▶ [What you need to do]: Copy every line of the records below word for word, leaving out the pictures.

Records for pointing within documents and screenshots
____
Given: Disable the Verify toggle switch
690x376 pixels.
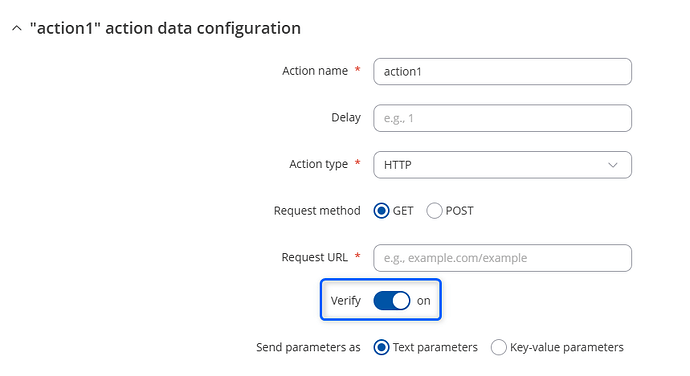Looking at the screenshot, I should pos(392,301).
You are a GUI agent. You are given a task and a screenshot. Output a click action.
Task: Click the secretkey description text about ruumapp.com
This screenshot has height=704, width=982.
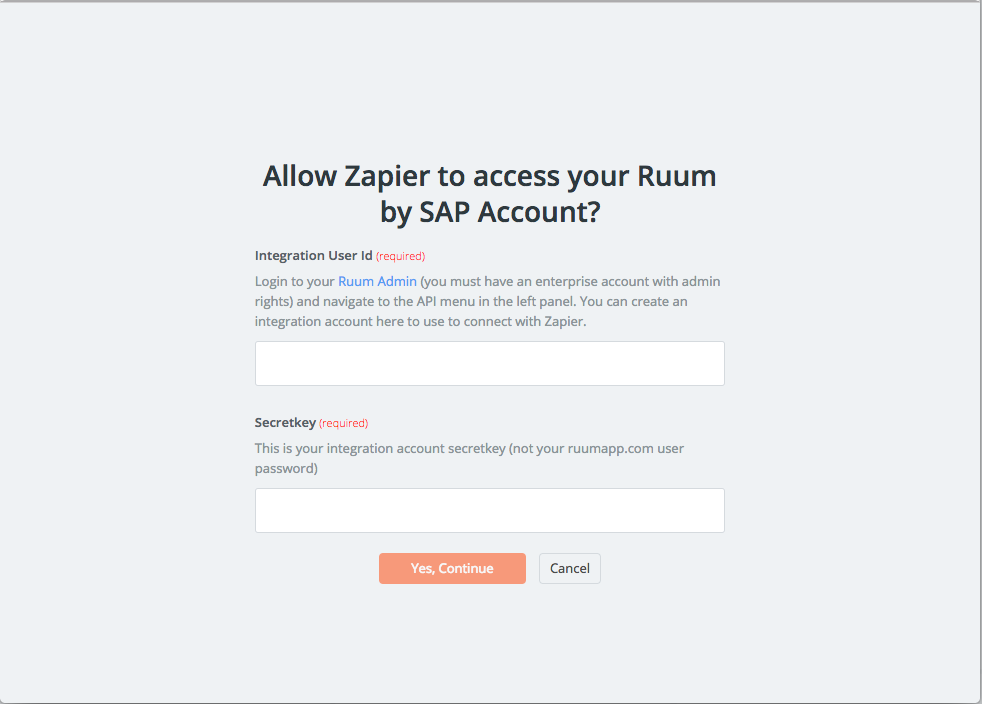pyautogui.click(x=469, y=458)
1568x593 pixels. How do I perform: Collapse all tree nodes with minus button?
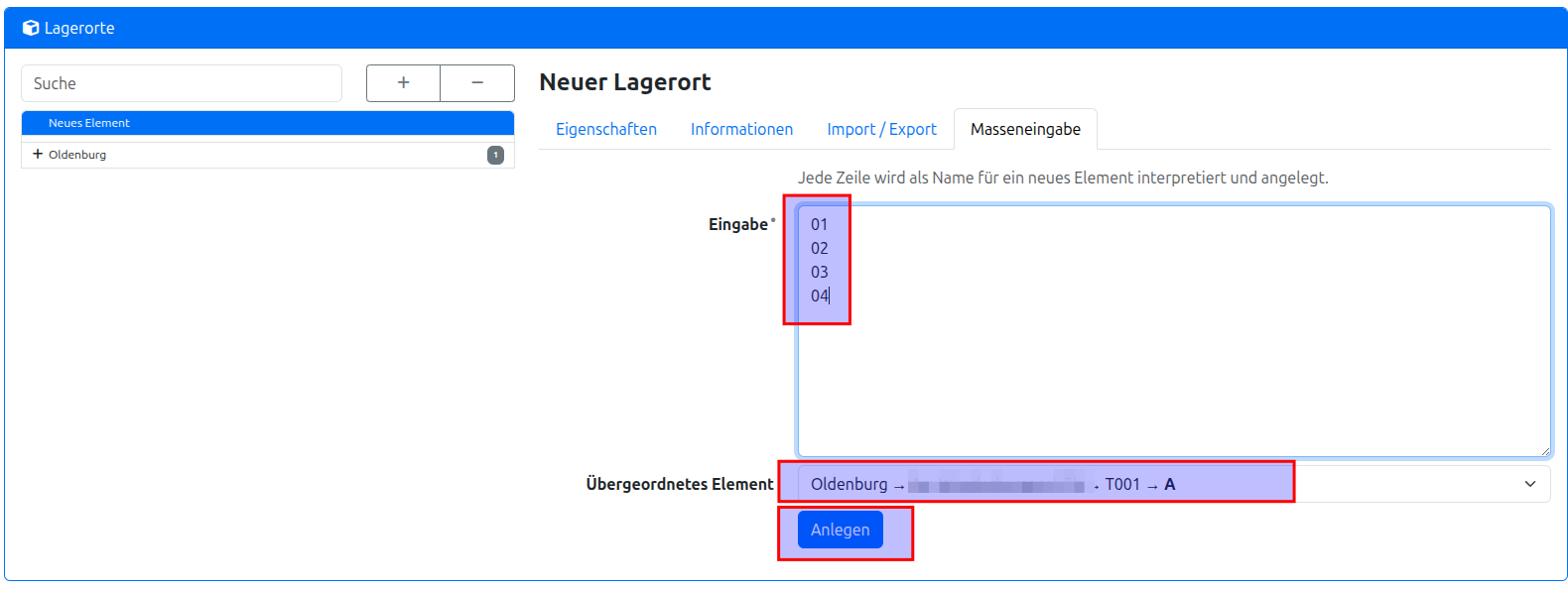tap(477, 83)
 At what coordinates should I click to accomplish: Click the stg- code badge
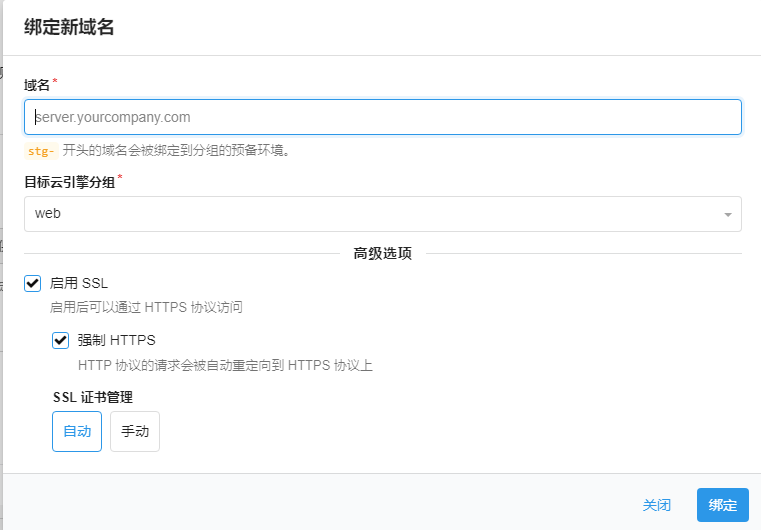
____
▶ [Result]:
Given: Disable the Verify toggle switch
690x376 pixels.
Looking at the screenshot, I should pos(392,301).
You are a GUI agent. You are given a task and a screenshot. Output a click action.
Task: Click the secretkey description text about ruumapp.com
This screenshot has height=704, width=982.
pyautogui.click(x=469, y=458)
1568x593 pixels. How do I perform: Collapse all tree nodes with minus button?
tap(477, 83)
 At what coordinates should I click to accomplish: Click the stg- code badge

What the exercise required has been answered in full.